**GIVEN DATA:**
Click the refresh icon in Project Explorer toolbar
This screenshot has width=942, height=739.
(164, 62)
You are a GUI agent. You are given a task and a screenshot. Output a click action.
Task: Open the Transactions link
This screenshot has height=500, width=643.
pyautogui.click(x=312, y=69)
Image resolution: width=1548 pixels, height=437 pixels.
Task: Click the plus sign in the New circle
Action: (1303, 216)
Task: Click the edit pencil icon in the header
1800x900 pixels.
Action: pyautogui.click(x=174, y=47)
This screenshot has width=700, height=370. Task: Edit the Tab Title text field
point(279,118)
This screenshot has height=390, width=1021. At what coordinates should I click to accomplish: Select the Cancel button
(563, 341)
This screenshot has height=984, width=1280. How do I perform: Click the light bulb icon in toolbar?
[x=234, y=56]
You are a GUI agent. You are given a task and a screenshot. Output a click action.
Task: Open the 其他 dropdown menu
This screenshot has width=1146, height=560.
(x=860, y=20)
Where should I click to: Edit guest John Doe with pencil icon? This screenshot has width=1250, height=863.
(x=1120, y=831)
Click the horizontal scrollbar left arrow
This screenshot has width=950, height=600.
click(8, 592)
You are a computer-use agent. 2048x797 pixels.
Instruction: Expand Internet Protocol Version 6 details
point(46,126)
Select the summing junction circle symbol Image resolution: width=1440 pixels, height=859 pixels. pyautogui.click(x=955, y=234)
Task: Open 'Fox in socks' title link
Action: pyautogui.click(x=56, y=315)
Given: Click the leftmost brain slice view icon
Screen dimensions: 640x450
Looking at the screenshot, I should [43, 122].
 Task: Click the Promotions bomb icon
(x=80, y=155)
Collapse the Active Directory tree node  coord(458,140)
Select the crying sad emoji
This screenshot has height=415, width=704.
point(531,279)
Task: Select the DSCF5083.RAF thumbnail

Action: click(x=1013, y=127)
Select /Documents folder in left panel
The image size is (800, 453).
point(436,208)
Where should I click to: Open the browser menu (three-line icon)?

**REQUIRED WORK:**
From the line containing "This screenshot has height=390, width=1021." down to the last line of the records, transcribe every line exactly and add nothing else.

**EXPECTED OUTPUT:**
This screenshot has height=390, width=1021. At what coordinates should I click to accomplish: Select the Cancel button
(563, 341)
This screenshot has height=984, width=1280. How do I perform: Click the light bulb icon in toolbar?
[x=234, y=56]
You are a GUI agent. You are given a task and a screenshot. Output a click action.
Task: Open the 其他 dropdown menu
This screenshot has width=1146, height=560.
(x=860, y=20)
Where should I click to: Edit guest John Doe with pencil icon? This screenshot has width=1250, height=863.
(x=1120, y=831)
Click the horizontal scrollbar left arrow
This screenshot has width=950, height=600.
click(8, 592)
You are a computer-use agent. 2048x797 pixels.
Instruction: Expand Internet Protocol Version 6 details
point(46,126)
Select the summing junction circle symbol Image resolution: width=1440 pixels, height=859 pixels. pyautogui.click(x=955, y=234)
Task: Open 'Fox in socks' title link
Action: pyautogui.click(x=56, y=315)
Given: Click the leftmost brain slice view icon
Screen dimensions: 640x450
Looking at the screenshot, I should [43, 122].
 Task: Click the Promotions bomb icon
(x=80, y=155)
Collapse the Active Directory tree node  coord(458,140)
Select the crying sad emoji
This screenshot has height=415, width=704.
point(531,279)
Task: Select the DSCF5083.RAF thumbnail

Action: click(x=1013, y=127)
Select /Documents folder in left panel
The image size is (800, 453).
point(436,208)
Where should I click to: Open the browser menu (three-line icon)?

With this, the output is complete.